On August 21, 2013, the U.S. Court of Appeals for the Third Circuit, relying on its decision in Marcus v. BMW of North America, Inc., 687 F.3d 583 (3d Cir. 2012), once again vacated a lower court’s decision to certify a class in a products liability action. Carrera v. Bayer Corp., et al., No. 12-2621 (3d Cir. Aug. 21, 2013). In a significant victory for the defense, the Third Circuit reversed class certification because Plaintiff Carrera failed to demonstrate that the class members were ascertainable – a prerequisite to class certification under Federal Rule of Civil Procedure 23.

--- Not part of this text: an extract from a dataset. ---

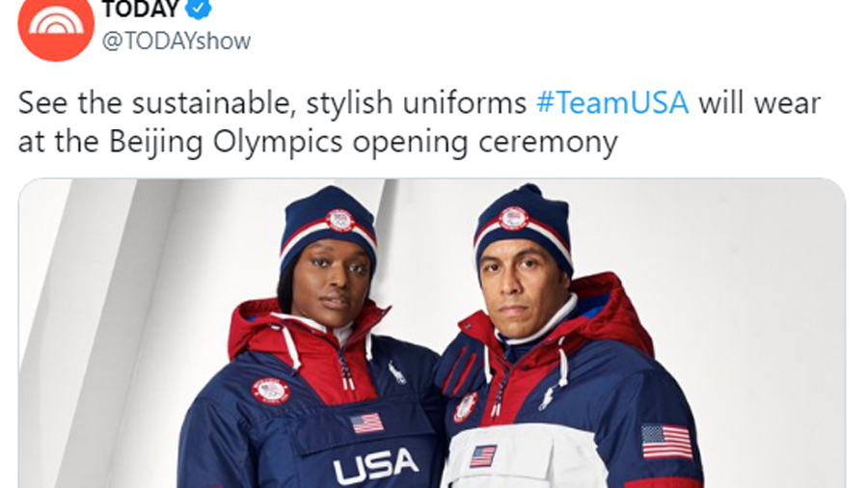The width and height of the screenshot is (868, 488).
Task: Click the American flag patch on the sleeve
Action: click(665, 442)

Plaintiff Carrera commenced this class action against Bayer Corporation and Bayer Healthcare, LLC (“Bayer”) alleging that Bayer falsely and deceptively advertised its product One-A-Day WeightSmart, by claiming that it enhanced metabolism. Id. at 4. Bayer opposed certification largely because without a list of purchasers or documentary proof of purchase, the class could not be ascertained. Id. The lower court certified the class on Plaintiff’s proposal that ascertainability could be achieved through (1) retailer records and sales made with store loyalty rewards cards; and (2) affidavits of class members attesting they purchased the product. Id. at 4-5.
On appeal, the Third Circuit vacated class certification, rejecting Plaintiff’s purported methods for ascertaining class members as they did not satisfy the mandated “rigorous analysis.” Id. at 9-10. The flaw in Plaintiff’s first suggested method was that there was “no evidence that a single purchaser of WeightSmart could be identified using records of customer membership cards or records of online sales.” Id. at 14. The Court also declined to accept the process of submitting affidavits, mainly because it stripped away Bayer’s right to challenge class membership. Id. at 15. Significantly, the Court recognized that a “defendant in a class action has a due process right to raise individual challenges and defenses to claims, and a class action cannot be certified in a way that eviscerates this right or masks individual issues.” Id. at 11 (emphasis added).
In further explaining its reasoning, the court took to Marcus, and reiterated its opinion that “[i]f class members are impossible to identify without extensive and individualized fact-finding or ‘mini-trials,’ then a class action is inappropriate.” Marcus, 687 F.3d at 593. If a plaintiff were to attempt to re-certify a class, the court “‘must resolve the critical issue of whether the defendants’ records can ascertain class members and, if not, whether there is a reliable, administratively feasible alternative.’” Id. at 594. The court repeated its caution against approving a method that would amount to “no more than ascertaining by potential class members’ say so.” Id. With these rules in mind, the court offered Plaintiff Carrera the opportunity to submit a screening model specific to this case that proves how the model will allow Bayer to exercise its due process right and challenge the affidavits as unreliable. Carrera at 20.
Manufacturers are walking away with a big win in Carrera. Indubitably, plaintiffs seeking to certify a class under Rule 23, particularly in the Third Circuit, will have to satisfy a rigorous analysis to prove that the class members are ascertainable. And, even more significant, is a defendant’s due process right to challenge an individual’s membership in the class. In the future, litigants will likely see Carrera and Marcus having a significant impact on certification of class actions.